James Phinney Munroe (June 3, 1862 – February 2, 1929) was an American author, businessman, professor and genealogist of the Clan Munro. He attended the Massachusetts Institute of Technology and graduated in 1882, although remained active in the affairs of the school. He published a number of mostly scholarly works. He was the father-in-law of Frederic Lansing Day who married his daughter Katharine. Munroe, who lived in Lexington, Massachusetts, was a president of the Lexington Historical Society and Treasurer and President of the Munroe Felt and Paper Company. He edited the second edition of Charles Hudson's History of Lexington.

James Phinney Munroe
Born(1862-06-03)June 3, 1862
Lexington, Massachusetts
DiedFebruary 2, 1929(1929-02-02) (aged 66)
Boston, Massachusetts
EducationMassachusetts Institute of Technology
Occupation(s)Writer, businessman

Biography

James Phinney Munroe was born in Lexington, Massachusetts on June 3, 1862.[1]

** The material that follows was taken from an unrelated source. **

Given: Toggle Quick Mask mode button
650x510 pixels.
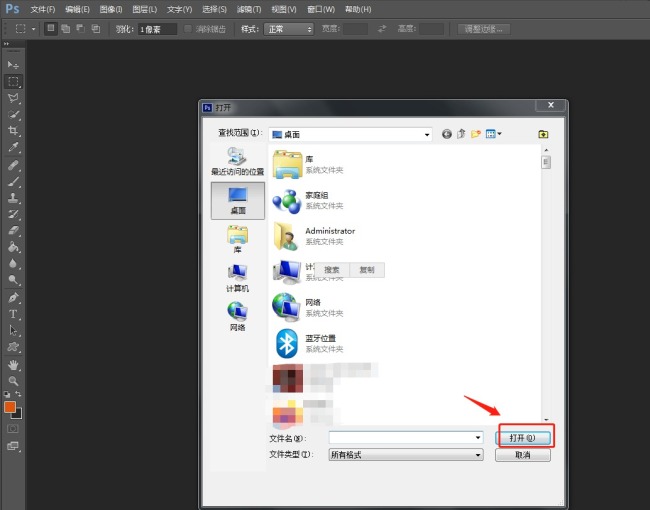Looking at the screenshot, I should point(14,428).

He died in Boston on February 2, 1929.[2]

J.P Munroe... was a Boston businessman, active in local affairs and in the life of the Massachusetts Institute of Technology where he had served as Secretary of the Faculty 1882-9 under Walker's presidency. Munroe edited Walkers Discussions in Education (Holt, NY, 1899) as well as writing several books.

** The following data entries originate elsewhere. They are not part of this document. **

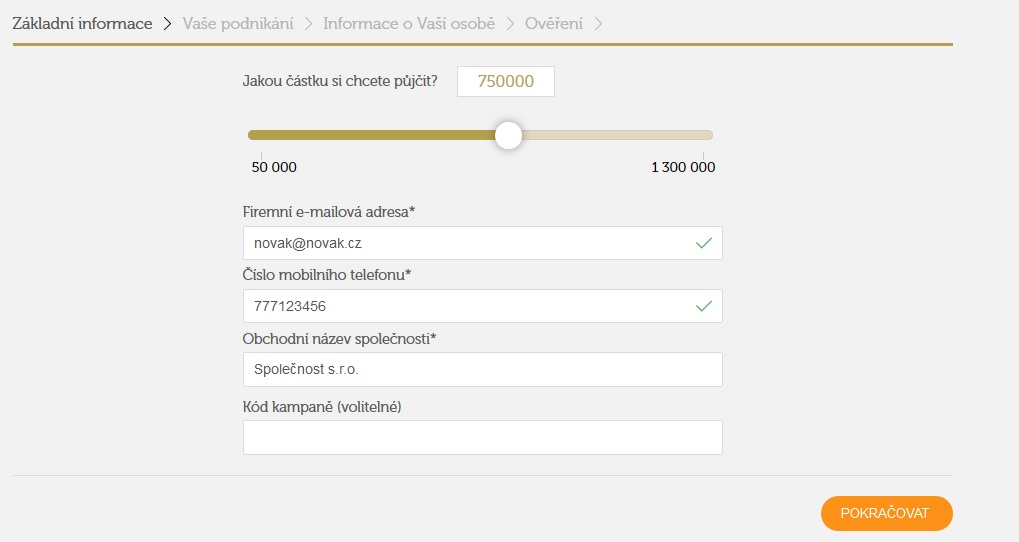Go to the Vaše podnikání step
The height and width of the screenshot is (542, 1019).
pyautogui.click(x=238, y=24)
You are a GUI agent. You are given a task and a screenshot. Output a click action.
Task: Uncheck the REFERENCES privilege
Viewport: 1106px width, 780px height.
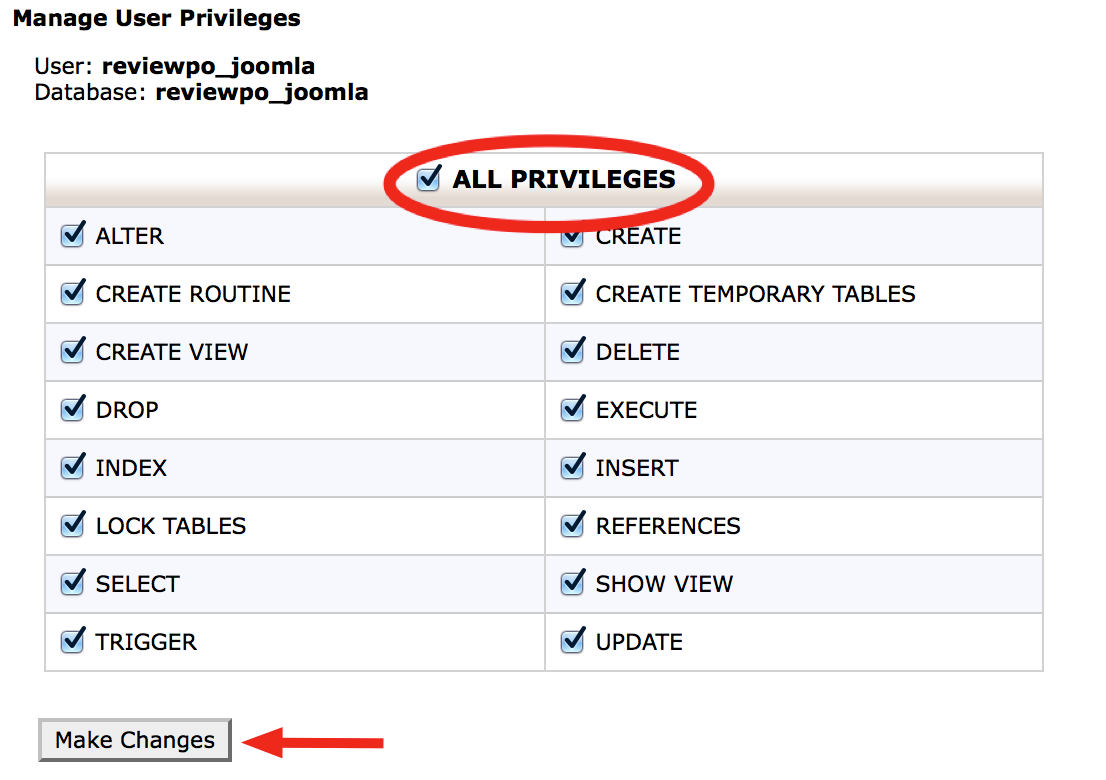572,525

The Correspondence of Alfred Marshall, Economist (pg. 386)

James Phinney Munroe, president of the National Society for the Promotion of Industrial Education, chairman of the Massachusetts Commission for the Blind, chairman of the Committee on Education of the Boston Chamber of Commerce, and secretary of the Corporation, Massachusetts Institute of Technology, began his 1912 book New Demands in Education...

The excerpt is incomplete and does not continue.